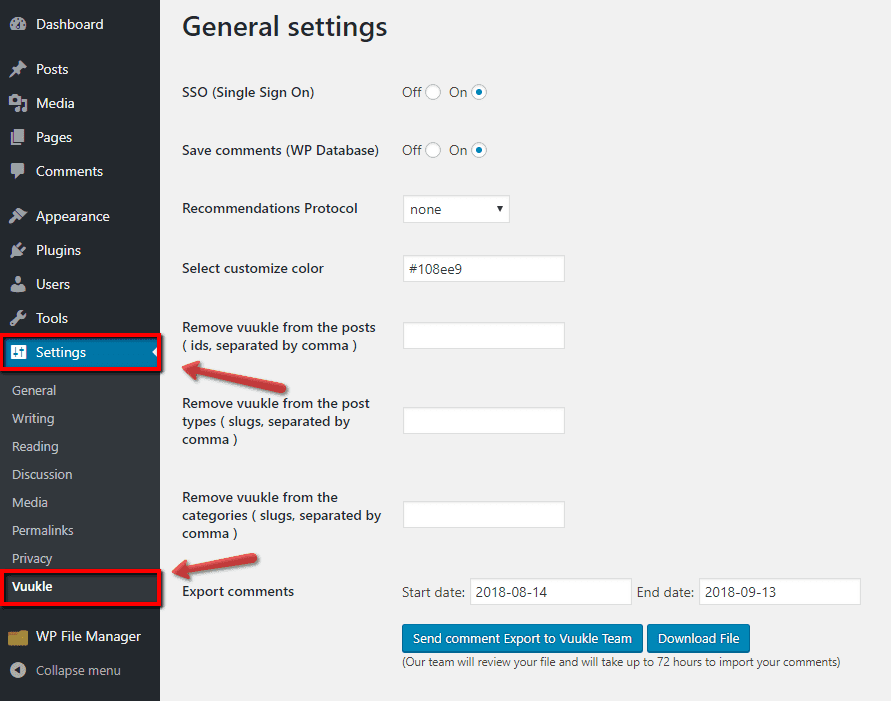Go to Discussion settings page
This screenshot has height=701, width=891.
(x=42, y=475)
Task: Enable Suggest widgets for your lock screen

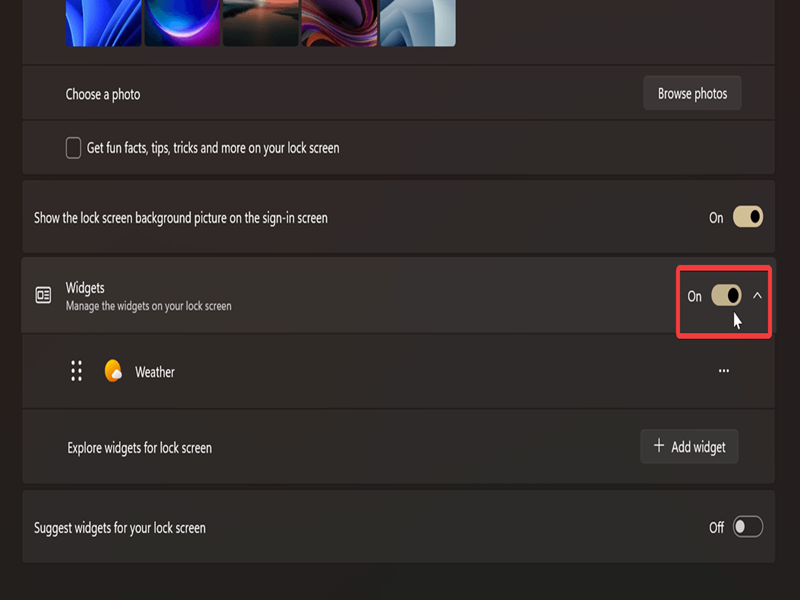Action: (748, 527)
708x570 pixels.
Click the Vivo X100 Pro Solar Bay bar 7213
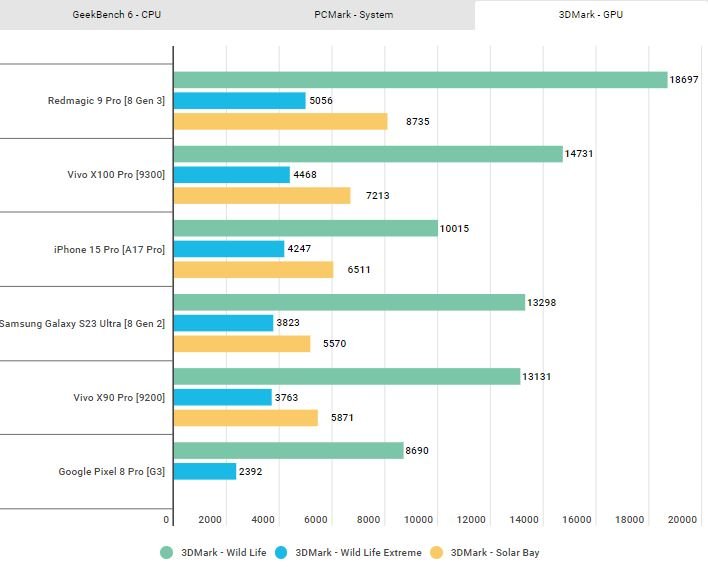click(x=262, y=195)
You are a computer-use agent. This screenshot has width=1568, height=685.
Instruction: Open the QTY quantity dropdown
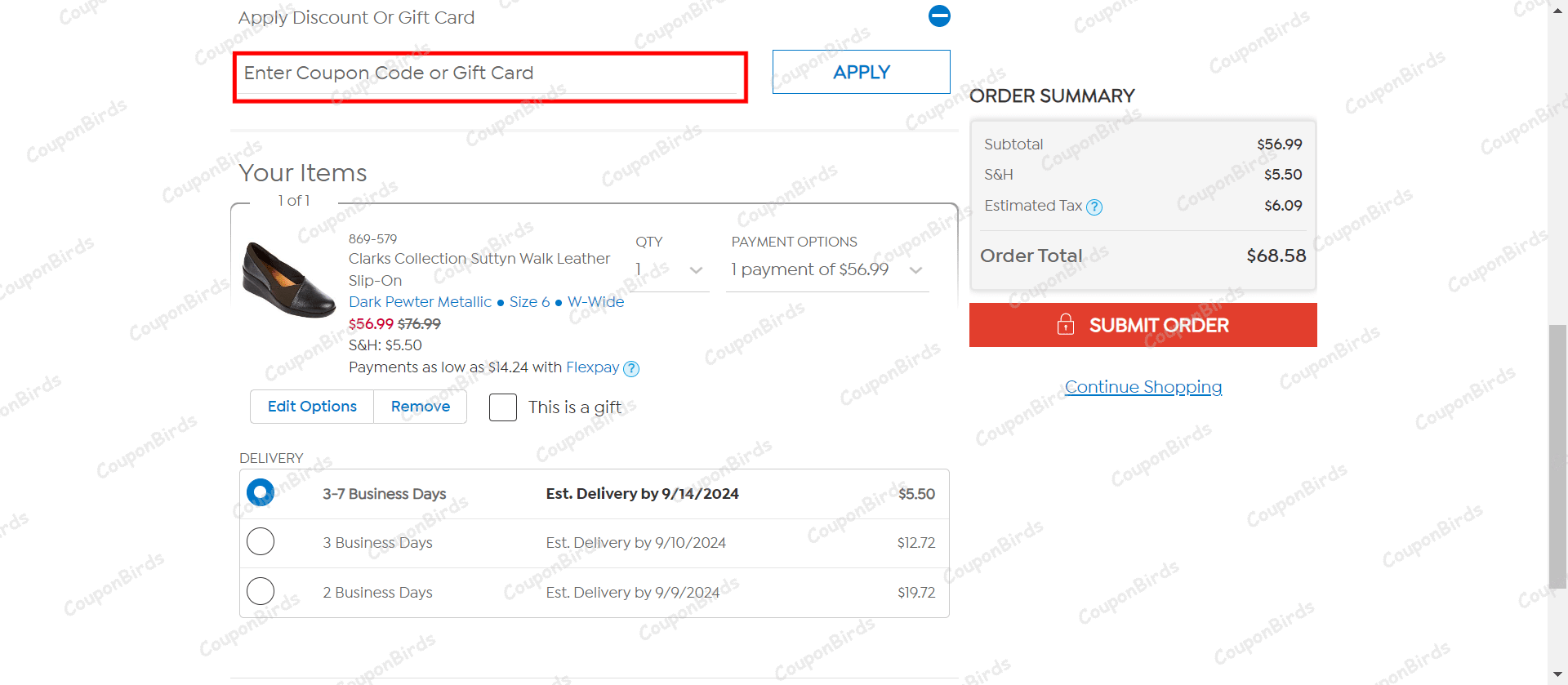669,270
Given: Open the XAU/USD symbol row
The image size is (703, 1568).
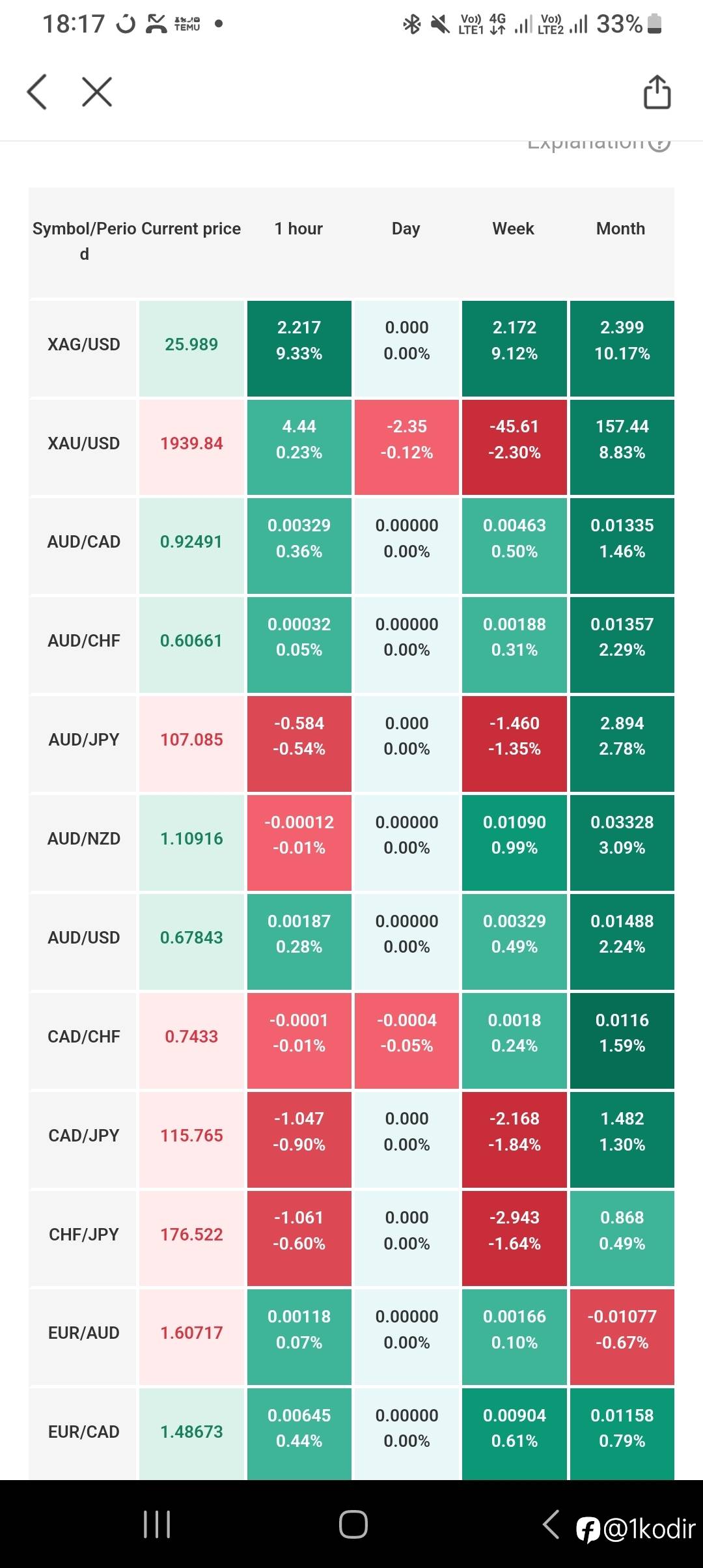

• [WRITTEN INSTRUCTION]
Could you reproduce all the rows above word for word, leaving out the pictures?

• [ANSWER IN FULL]
Go to Discussion settings page
This screenshot has height=701, width=891.
(x=42, y=475)
Task: Enable Suggest widgets for your lock screen

Action: (748, 527)
708x570 pixels.
Click the Vivo X100 Pro Solar Bay bar 7213
click(x=262, y=195)
You are a computer-use agent. This screenshot has width=1568, height=685.
Instruction: Open the QTY quantity dropdown
669,270
Given: Open the XAU/USD symbol row
The image size is (703, 1568).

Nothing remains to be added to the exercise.